A.S.R. Murthy’s magnets from across the world are more than just souvenirs. They are a mine of information
A.S.R. Murthy is drawn to fridge magnets. But he is extremely punctilious in deciding which ones make it to his magnet display boards. Flower, animal or any of the other common magnets don’t stand a chance, because he does not collect them in the first place. These boards are reserved for magnets with images capturing elements of world history, polity, geography, heritage, culture and science. Of greater significance is the fact that they were collected during his travels to 57 countries, 112 big cities and many more less-known places.
In his house at Anna Nagar, three metal boards — made from doors of discarded refrigerators — display around 150 magnets. “They are from countries in the Asia-Pacific region, Europe, North America, Middle-East and North Africa and Sub-Saharan Africa,” explains the 57-year-old. Having served Sarjak Container Lines in China and West Africa and a distributor of Bajaj Auto in Nigeria, work has made international travel possible for Murthy. However, the majority of his international tours were undertaken on his own. Murthy’s peregrinations in faraway lands started in 1999, but it’s only from 2004 that he began to hunt for magnets.
“Not picking up a magnet from my visit to Dachau, the first Nazi concentration camp to be set up in Germany, is one of many regrets,” says Murthy. But, from a magnet of Bradman from the Bradman Museum in Bowral and one of Stonehenge picked up at Wiltshire to a 2D magnet that compares the Seoul of 1950 battered by the Korean war with the modern Seoul and one that portrays the A-Bomb Dome at Hiroshima, what he has is quite staggering in their range.
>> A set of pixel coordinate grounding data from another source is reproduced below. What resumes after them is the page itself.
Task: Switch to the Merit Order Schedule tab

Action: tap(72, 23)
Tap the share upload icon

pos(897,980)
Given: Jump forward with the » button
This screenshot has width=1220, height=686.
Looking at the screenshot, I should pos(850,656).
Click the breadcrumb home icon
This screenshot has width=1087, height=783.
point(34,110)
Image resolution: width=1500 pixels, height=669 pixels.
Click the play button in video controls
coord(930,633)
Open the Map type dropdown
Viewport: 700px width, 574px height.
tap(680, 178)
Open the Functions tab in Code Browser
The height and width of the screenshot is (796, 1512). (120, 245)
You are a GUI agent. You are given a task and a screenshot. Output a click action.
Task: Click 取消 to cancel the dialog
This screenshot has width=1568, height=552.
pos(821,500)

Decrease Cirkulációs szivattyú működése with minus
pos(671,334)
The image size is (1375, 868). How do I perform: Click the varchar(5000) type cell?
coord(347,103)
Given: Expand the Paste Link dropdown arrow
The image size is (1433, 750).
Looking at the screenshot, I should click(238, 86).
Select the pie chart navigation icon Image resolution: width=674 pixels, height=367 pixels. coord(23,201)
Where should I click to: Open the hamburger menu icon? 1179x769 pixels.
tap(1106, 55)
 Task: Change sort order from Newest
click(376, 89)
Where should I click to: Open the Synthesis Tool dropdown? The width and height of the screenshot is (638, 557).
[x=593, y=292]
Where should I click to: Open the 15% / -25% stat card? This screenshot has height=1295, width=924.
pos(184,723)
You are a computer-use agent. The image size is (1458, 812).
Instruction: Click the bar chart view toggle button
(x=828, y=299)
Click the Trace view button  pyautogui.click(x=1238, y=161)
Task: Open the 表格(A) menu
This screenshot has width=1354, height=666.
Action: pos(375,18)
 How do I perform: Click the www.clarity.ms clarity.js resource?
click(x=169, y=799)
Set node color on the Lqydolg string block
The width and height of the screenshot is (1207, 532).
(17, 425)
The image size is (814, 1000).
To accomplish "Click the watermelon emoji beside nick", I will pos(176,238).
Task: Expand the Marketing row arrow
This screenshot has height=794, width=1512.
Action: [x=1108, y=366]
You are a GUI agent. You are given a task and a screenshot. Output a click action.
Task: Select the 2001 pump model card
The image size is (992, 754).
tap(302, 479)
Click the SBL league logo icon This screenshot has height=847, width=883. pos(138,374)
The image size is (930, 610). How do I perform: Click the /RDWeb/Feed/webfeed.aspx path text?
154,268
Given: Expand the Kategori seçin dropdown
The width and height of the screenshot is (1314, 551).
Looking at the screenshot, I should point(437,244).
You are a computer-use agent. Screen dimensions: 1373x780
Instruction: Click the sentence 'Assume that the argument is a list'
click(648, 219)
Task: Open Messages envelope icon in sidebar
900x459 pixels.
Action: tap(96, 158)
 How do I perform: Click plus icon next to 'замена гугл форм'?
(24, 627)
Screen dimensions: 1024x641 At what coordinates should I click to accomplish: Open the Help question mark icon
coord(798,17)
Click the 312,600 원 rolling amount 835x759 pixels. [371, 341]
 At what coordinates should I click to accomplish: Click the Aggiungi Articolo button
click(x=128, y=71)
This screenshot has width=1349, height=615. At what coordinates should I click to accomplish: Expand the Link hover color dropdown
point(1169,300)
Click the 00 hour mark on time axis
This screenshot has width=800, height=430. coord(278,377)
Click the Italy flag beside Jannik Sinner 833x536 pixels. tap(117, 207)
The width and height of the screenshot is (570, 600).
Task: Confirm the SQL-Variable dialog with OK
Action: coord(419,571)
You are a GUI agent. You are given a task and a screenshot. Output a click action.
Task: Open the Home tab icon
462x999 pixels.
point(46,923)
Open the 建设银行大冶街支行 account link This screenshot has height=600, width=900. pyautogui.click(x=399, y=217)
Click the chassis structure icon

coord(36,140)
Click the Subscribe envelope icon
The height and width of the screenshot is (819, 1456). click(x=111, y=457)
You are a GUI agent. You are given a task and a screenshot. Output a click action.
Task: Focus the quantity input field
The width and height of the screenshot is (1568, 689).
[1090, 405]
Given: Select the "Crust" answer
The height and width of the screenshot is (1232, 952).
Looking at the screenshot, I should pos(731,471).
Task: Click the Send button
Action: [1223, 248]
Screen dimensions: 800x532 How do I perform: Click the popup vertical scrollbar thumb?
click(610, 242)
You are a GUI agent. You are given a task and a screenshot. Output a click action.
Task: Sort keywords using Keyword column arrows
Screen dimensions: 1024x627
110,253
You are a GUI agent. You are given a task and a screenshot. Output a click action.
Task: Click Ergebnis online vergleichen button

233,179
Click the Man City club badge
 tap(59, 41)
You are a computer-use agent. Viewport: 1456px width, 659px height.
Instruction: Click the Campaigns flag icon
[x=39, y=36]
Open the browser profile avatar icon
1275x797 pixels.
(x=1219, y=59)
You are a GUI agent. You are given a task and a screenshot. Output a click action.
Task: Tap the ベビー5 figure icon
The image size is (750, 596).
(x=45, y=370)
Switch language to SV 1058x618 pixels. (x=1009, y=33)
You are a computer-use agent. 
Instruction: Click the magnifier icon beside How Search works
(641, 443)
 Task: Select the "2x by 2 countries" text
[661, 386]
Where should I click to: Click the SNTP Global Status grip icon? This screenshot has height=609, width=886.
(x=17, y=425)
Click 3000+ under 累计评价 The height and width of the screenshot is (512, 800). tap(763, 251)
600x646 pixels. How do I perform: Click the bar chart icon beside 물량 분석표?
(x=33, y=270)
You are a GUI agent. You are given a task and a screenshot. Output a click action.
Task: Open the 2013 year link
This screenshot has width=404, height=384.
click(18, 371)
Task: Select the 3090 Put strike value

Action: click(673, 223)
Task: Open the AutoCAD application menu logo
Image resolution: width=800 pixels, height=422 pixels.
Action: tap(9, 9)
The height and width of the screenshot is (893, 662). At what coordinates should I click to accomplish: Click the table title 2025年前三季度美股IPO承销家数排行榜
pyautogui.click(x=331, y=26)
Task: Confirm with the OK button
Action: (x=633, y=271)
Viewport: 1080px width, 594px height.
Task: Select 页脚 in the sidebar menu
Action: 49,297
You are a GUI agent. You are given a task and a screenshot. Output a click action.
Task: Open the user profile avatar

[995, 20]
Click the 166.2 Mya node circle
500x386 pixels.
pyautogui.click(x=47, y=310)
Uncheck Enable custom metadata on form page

“In the Western world, even remote areas that have something to offer the tourist, will have a restaurant, a wash room and a souvenir shop. While going on a tour of Windsor Castle (in Berkshire) and Oxford City, we stopped on the way at Wiltshire to take in the grandeur of Stonehenge. As a surprise, magnets of the prehistoric monument were available in a shop not too far from the site,” says Murthy.
Besides keeping the memories of his travels alive, the magnet souvenirs are among factors that help him stay tuned to current affairs and history. Tidbits of information found on these magnets encourage him to dig deeper for knowledge. Looking at a magnet of ‘1000 Islands Bridge’, which serves as a link between Ontario and New York State, he begins to talk about his cruise on the St. Lawrence river and how the Maple Leaf was fluttering in some of the islands and the Star-Spangled Banner in the others. “These islands are administratively divided between the United States and Canada,” says Murthy.
Similarly, showing magnets of Kremlin (Moscow), Capitol Hill (Washington D.C.), the United Nations headquarters (New York City), Giant’s Causeway (Northern Island), Mount Nebo (Jordan), Tiananmen Square (Beijing), Tehuacan (Mexico), Royal Observatory (Greenwich) and the other places he has visited, Murthy gives a commentary of their history and significance.
Another collection by Murthy that stokes his curiosity about history is: currencies from 184 member countries of the United Nations and three non-member countries.